Judgment is a way to determine what’s good or bad, right or wrong, and safe or dangerous. It is essential for our survival, so it’s not entirely wrong to have judgments. When we’re critical about our work, for example, then it can help us improve and become more creative and innovative. When we’re making judgments on the actions of our children who are fighting with each other, we use it to know whose behavior needs correction.
What we need to understand is the difference between being a judgmental person and one who makes judgments. When we make judgments, our minds are neutral and balanced. However, when you’re a judgmental individual, your brain has preconceived notions about others without even knowing what kind of person they truly are.
Read through the following statements and evaluate if they are true for you:
You must be honest with yourself when you’re assessing these statements. What were the emotions that you felt while reading them? Where you surprised, fearful, angry, or defensive? If you’re affected by these statements, judgementalism may be an issue that you struggle with. But don’t worry. You can still learn how to stop yourself from being judgmental.
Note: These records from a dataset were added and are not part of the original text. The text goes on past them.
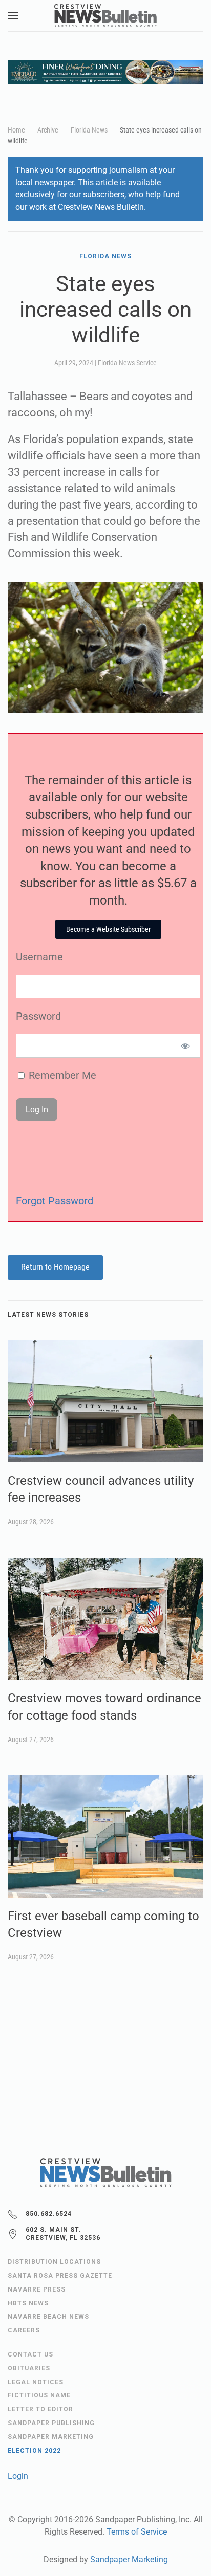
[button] (13, 15)
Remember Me (61, 1075)
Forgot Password (54, 1201)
The root of judgmentalism is an issue with one’s self-worth. By focusing on the faults of others, we think to ourselves that we’re better than those people. It gives us a false sense of self-worth, and we have this artificial and fleeting boost in self-confidence and self-esteem. The critical step here is to start accepting ourselves—flaws and all. That way, we can also begin to be more accepting of others. Here are other ways that can help you put an end to being judgmental.
If you’re continually having judgmental thoughts and want to practice more control over them, you can try journaling. Devote a few minutes at the end of the day to write your thoughts down.
Did someone at work do something, and you judged them for it? Did a friend make a particular decision that you didn’t agree with?
Take time to write about that in a journal. What were your feelings about him or her? Why did you feel that way about that person? Did you feel angry, depressed, or insecure? Explore your emotions as you write them. Be as open and honest as you can so you can, and do this regularly so you can reflect on it.
It’s not easy to accept people and how flawed they are. Some are just annoying, and you may think that there’s no way that you can get over how they irritate you. But don’t think about other people just yet. When you practice acceptance, do it for yourself first.
Evaluate the things about yourself that you don’t like. You can start with what’s physical or visible so that it’s easier. As you go deeper, reflect on your attitudes and behaviors. Which of them do you not like? Little by little, start accepting your own flaws and then find ways on how you can improve or eliminate them.
Sometimes, there’s a reason we think negatively about others, and that’s because they’re genuinely mean or unfriendly. But maybe there’s something we don’t know about them that has caused them to be like that. Perhaps they use their meanness as a shield or barrier because they think that they’ll be too vulnerable without it.
We can’t know for sure what the full stories are. But we ought to have that benefit of the doubt and not judge others immediately. Whenever we encounter people who have a less than desirable attitude, we can try to be more understanding and compassionate. It’s crucial to show them that not everyone is out to get them or hurt them in any way.
So, before you return the favor and be mean to them, try being compassionate instead. Practice the steps shared here and see if they help in making you judge others less. It may not be easy since it’s become a habit, but if you want to change for the better, you have to try. Allow yourself the chance to be more accepting of yourself and others.